Toda una vida entregada merece su reconocimiento. Las personas que lo han dado todo merecen un agradecimiento por parte de la sociedad, ya que, directa o indirectamente, hemos recibido nuestra parte de herencia gracias a los beneficios que en su momento aportaron su productividad y eficacia, siendo totalmente conscientes de que lo que hoy tenemos es fruto de lo que ellos lucharon. Lo lleva avisando y denunciando el Papa Francisco desde que comenzó su Pontificado: la sociedad de hoy en día está tan pendiente de la productividad y vive con tanta rapidez, que todo lo que suene a mayor, antiguo y anciano, automáticamente y por norma lo descarta. Esta es la dictadura de la cultura del descarte en la que nos hemos sumergido. Las prisas con las que vivimos han hecho de nosotros seres impacientes, incapaces de mirar con calma la vida, de pararnos para cultivar nuestra interioridad, porque la postmodernidad nos ha sumergido en el mundo de la inmediatez y de la efectiva productividad. Hemos perdido esa capacidad de contemplar la vida y la hemos sustituido por la deshumanización del hombre a través del rendimiento y eficiencia económica y productiva: tanto aportas, tanto vales.
Las personas no somos un juego de cartas, donde echamos fuera las que no nos casan con la mano ganadora y nos quedamos con los triunfos, que son los que suman de verdad al final de la partida.
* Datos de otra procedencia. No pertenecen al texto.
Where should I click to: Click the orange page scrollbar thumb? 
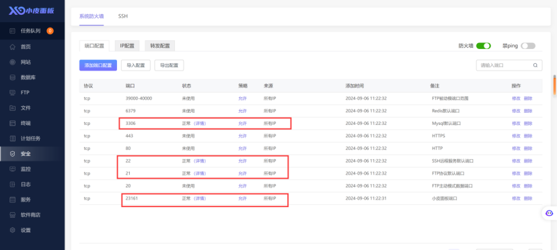[x=554, y=85]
Hemos de retomar esta capacidad de poner al hombre en el centro y de valorar mucho la multitud de testimonios que tenemos en nuestro entorno, fruto de la experiencia de vida, que nos pueden ayudar, y mucho, a mejorar nuestra sociedad y nuestras comunidades. Dios puso la Creación al servicio del hombre (cf, Gn 1 y 2) para que se realizase y fuese feliz, en cambio, da la sensación que el mismo hombre, creado por Dios, ha cambiado los planes de Dios y ha puesto el hombre al servicio de la economía y del dinero. Como consecuencia, hemos desplazado a Dios y hemos colocado otros dioses particulares, según cada cual.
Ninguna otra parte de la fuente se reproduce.